Compared with the static analyses developed as part of Verasco (section  6.1.1 ), value analysis is much less precise: every function is analyzed independently of its call sites, relations between variables are not tracked, and even interval analysis is coarser (owing to CompCert's lack of support for widened fixpoint iteration). However, CompCert's static analyses are much cheaper than Verasco's, and scale well to large source codes, making it possible to perform them at every compilation run.

Xavier Leroy then modified CompCert's back-end optimizations to take advantage of the results of the two new static analyses, thus improving performance of the generated code:

  • Common subexpression elimination (CSE) takes advantage of non-aliasing information provided by value analysis to eliminate redundant memory loads more aggressively.

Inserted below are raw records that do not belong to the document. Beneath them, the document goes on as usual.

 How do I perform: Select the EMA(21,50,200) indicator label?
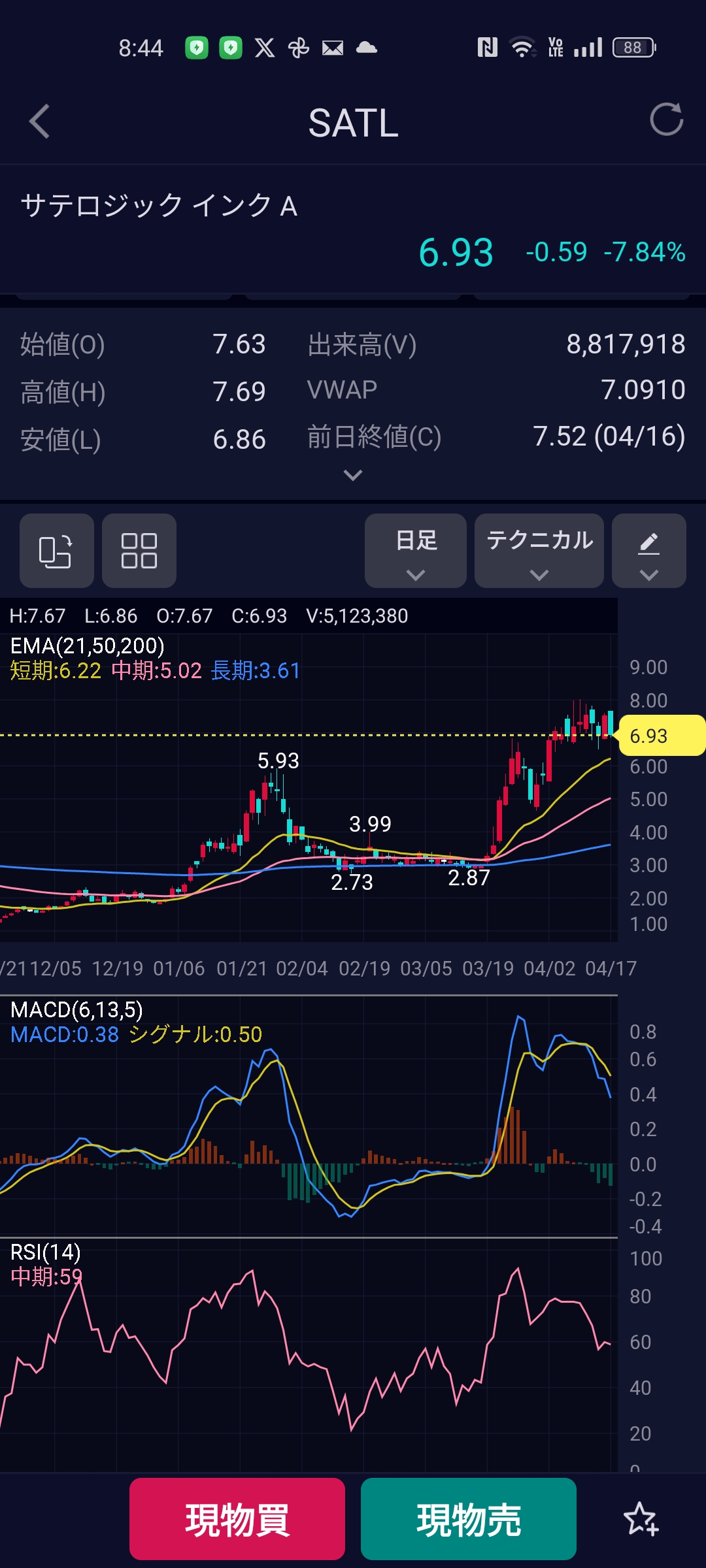click(88, 645)
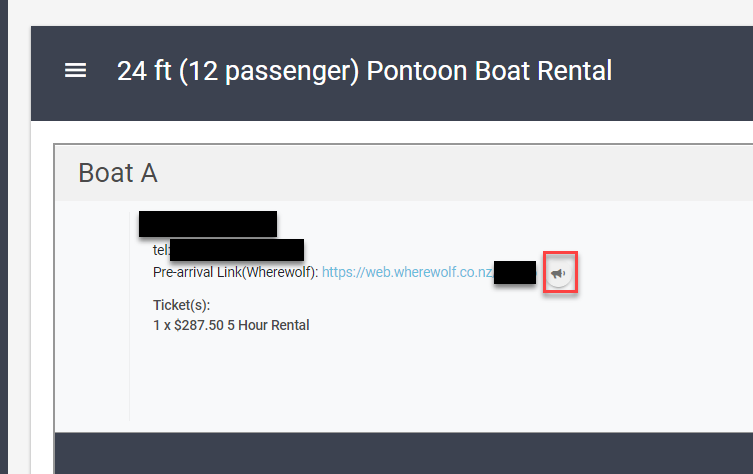
Task: Click the redacted customer name block
Action: click(208, 224)
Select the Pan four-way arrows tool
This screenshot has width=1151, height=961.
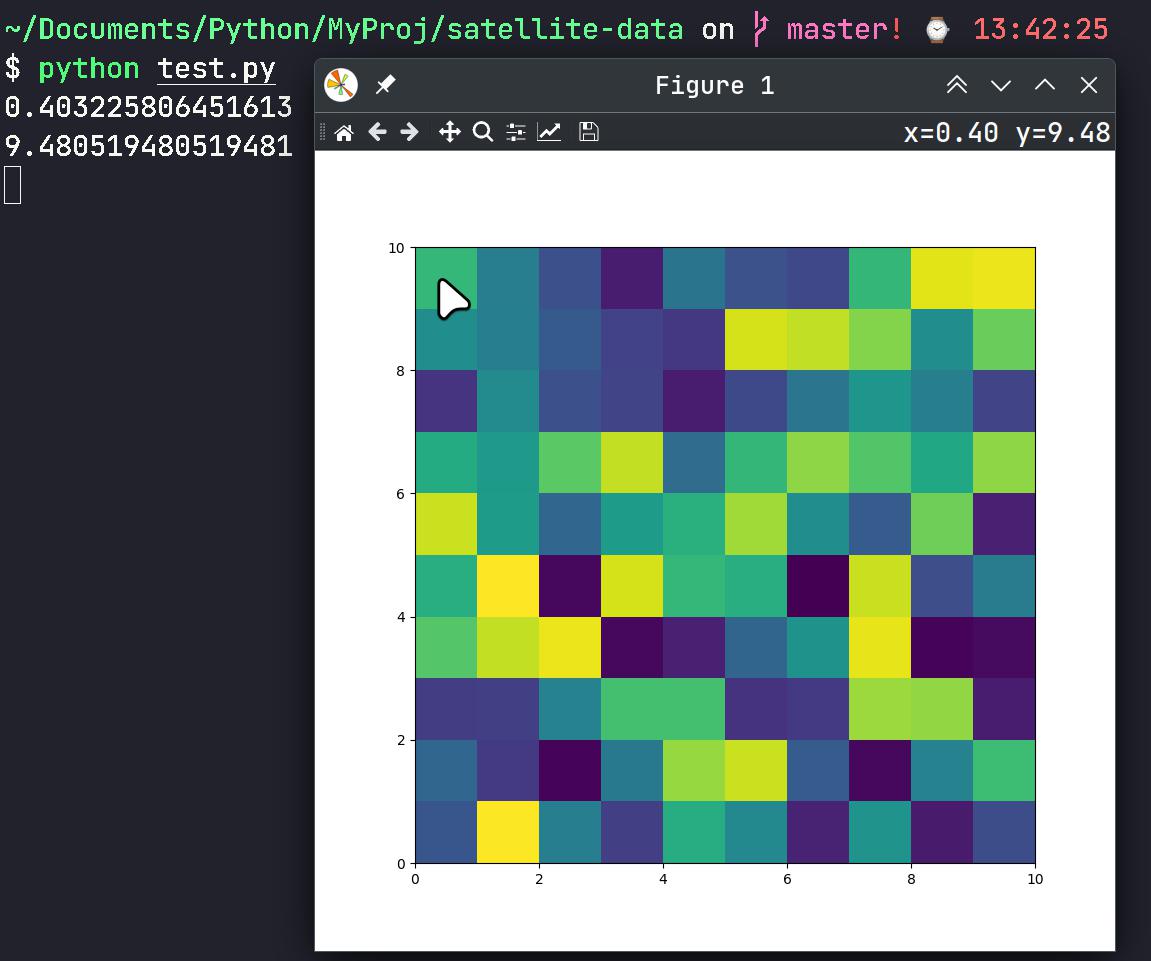point(450,132)
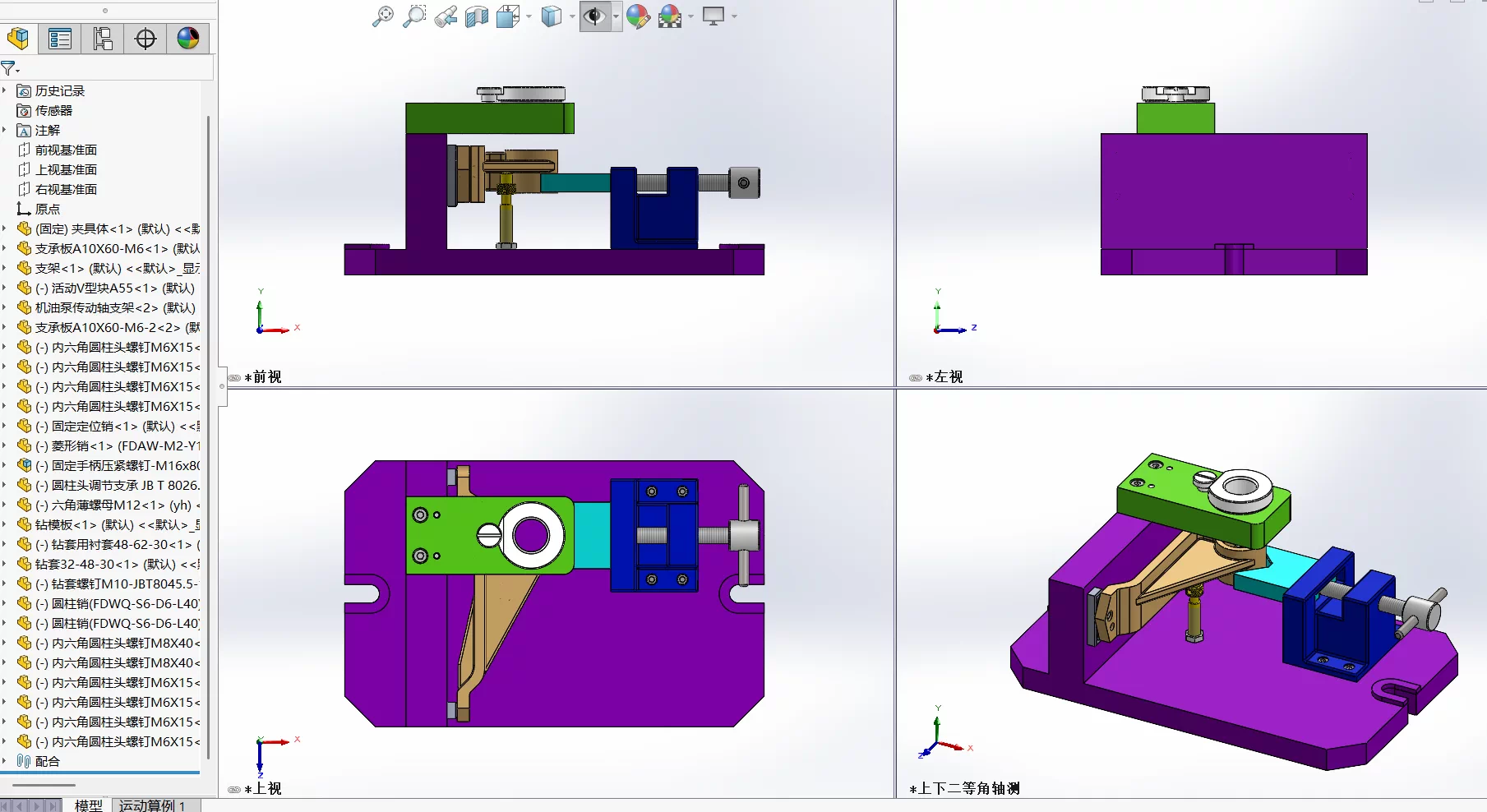Toggle the link-views icon beside *左视
The image size is (1487, 812).
(916, 378)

  • Many more integer casts (type conversions) and bit masking operations are discovered to be redundant and eliminated.

  • Memory stores and block copy operations that become useless after constant propagation and CSE can now be eliminated entirely.

Verified compilation of floating-point arithmetic

Participants : Sylvie Boldo [EPI Toccata] , Jacques-Henri Jourdan, Xavier Leroy, Guillaume Melquiond [EPI Toccata] .

In 2012, we replaced the axiomatization of floating-point numbers and arithmetic operations used in early versions of CompCert by a fully-formal Coq development, building on the Coq formalization of IEEE-754 arithmetic provided by the Flocq library of Sylvie Boldo and Guillaume Melquiond. This verification of FP arithmetic and of its compilation was further improved in 2013 with respect to the treatment of "Not a Number" special values.

This year, Guillaume Melquiond improved the algorithmic efficiency of some of the executable FP operations provided by Flocq. Xavier Leroy generalized the theorems over FP arithmetic used in CompCert's soundness proof so that these theorems apply both to single- and double-precision FP numbers. Jacques-Henri Jourdan and Xavier Leroy proved additional theorems concerning conversions between integers and FP numbers.

A journal paper describing this 3-year work on correct compilation of floating-point arithmetic was accepted for publication at Journal of Automated Reasoning [14] .

Verified JIT compilation of Coq

Participants : Maxime Dénès, Xavier Leroy.

Evaluation of terms from Gallina, the functional language embedded within Coq, plays a crucial role in the performance of proof checking or execution of verified programs, and the trust one can put in them. Today, Coq provides various evaluation mechanisms, some internal, in the kernel, others external, via extraction to OCaml or Haskell. However, we believe that the specific performance trade-offs and the delicate issues of trust are still calling for a better, more adapted, treatment.

That is why we started in October this year the Coqonut project, whose objective is to develop and formally verify an efficient, compiled implementation of Coq reductions. As a first step, we wrote an unverified prototype in OCaml producing x86-64 machine code using a monadic intermediate form. We started to port it to Coq and to specify the semantics of the source, target and intermediate languages.